Telecommunication data retention v. Constitution
Constitutional Tribunal should consider issuing a signal decision in a case involving the constitutional review of laws governing the storage of and access to telecommunication data, argues the Helsinki Foundation for Human Rights in a letter to the Constitutional Tribunal.
Having decided to join the motions of the Prosecutor General and the Human Rights Defender, the Tribunal hears a case which involves, among other things, the constitutional review of telecommunication data retention laws. The regulations in question have been made part of Polish law as a result of the implementation of the EU directive known as the “Data Retention Directive”. However, the European Court of Justice has later declared the Directive incompatible with the EU Charter of Fundamental Rights on various grounds, which included a violation of the right to privacy protection.
“In the current legal situation, the right to privacy is being violated each and every day. Public authorities must therefore take action to remedy the current state of affairs”, notes Barbara Grabowska, a lawyer of the HFHR. “The ECJ has clearly ruled that Member States were obliged to ensure human rights compliance of the law in force”, adds Ms Grabowska.
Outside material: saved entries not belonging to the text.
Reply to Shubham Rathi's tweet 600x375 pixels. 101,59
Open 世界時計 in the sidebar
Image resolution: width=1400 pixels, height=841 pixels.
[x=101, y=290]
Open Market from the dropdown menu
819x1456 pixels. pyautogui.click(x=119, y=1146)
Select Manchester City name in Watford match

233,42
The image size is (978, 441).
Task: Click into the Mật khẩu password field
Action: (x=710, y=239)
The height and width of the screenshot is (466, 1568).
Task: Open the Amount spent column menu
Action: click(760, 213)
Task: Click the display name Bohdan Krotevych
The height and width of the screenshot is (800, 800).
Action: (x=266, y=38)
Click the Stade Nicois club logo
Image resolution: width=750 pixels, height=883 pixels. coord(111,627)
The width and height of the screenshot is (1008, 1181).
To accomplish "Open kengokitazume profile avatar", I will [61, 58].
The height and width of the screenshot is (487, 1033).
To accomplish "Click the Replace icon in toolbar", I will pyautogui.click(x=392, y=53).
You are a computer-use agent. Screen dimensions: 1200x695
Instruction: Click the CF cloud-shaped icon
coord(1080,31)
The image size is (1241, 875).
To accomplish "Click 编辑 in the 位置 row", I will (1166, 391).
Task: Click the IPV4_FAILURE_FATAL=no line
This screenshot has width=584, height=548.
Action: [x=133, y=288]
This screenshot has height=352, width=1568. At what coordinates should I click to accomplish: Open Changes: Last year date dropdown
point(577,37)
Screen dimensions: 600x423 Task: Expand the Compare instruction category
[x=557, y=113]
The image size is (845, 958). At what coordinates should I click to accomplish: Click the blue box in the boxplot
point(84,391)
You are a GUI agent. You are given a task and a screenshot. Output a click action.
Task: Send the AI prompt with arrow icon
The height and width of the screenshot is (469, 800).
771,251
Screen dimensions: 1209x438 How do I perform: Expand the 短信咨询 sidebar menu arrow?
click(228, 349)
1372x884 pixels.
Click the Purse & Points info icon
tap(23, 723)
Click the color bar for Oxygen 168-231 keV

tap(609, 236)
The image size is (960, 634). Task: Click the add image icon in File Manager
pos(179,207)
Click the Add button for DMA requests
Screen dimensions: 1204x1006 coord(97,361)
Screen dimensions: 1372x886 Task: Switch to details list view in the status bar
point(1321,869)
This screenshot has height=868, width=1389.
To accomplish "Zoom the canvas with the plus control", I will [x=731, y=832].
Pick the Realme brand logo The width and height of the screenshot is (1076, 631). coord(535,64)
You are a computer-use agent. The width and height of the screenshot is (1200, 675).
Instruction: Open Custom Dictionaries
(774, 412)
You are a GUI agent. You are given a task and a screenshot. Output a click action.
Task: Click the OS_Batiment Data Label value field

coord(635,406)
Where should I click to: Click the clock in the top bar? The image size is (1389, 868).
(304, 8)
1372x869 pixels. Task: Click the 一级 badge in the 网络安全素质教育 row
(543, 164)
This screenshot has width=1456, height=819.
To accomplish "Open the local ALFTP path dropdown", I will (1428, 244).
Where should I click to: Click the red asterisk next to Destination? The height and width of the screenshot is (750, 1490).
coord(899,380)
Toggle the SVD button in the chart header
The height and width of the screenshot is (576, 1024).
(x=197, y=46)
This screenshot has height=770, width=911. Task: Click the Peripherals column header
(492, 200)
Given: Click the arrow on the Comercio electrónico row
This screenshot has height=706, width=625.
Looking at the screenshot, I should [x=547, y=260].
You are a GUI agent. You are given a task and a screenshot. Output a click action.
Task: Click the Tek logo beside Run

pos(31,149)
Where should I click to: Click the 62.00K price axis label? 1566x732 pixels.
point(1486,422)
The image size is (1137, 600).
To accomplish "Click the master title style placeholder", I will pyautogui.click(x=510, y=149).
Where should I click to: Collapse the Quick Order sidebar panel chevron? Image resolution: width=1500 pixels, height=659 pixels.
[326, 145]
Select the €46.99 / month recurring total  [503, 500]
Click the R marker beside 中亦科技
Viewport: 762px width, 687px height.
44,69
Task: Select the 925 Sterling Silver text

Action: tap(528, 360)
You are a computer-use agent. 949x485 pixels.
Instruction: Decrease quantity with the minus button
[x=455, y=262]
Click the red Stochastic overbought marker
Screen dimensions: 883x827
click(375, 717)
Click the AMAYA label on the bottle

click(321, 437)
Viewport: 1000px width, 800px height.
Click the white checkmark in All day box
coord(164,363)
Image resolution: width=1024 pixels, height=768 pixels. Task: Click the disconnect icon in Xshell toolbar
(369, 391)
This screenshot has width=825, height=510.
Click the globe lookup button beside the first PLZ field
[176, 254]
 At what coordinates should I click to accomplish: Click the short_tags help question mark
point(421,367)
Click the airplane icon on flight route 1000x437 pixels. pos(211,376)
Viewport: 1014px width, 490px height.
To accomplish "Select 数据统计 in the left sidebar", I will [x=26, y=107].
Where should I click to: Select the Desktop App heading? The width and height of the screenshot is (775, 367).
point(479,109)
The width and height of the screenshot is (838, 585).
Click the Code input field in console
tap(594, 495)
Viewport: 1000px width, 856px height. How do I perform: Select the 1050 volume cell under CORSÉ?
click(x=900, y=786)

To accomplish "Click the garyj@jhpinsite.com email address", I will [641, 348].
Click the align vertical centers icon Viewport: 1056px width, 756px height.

In its letter to the Constitutional Tribunal, the Foundation indicates that on 23 April 2014 the Slovakian Constitutional Court suspended the local laws which implemented the Data Retention Directive. The Slovakian Court has not ruled on the merits of the case, but issued an interim injunction instead.
In early April, the Constitutional Tribunal was examining the complaints of the Human Rights Defender and the Prosecutor General submitted in a case involving the control of secret services and data retention. The Tribunal has since adjourned a hearing in this case sine die.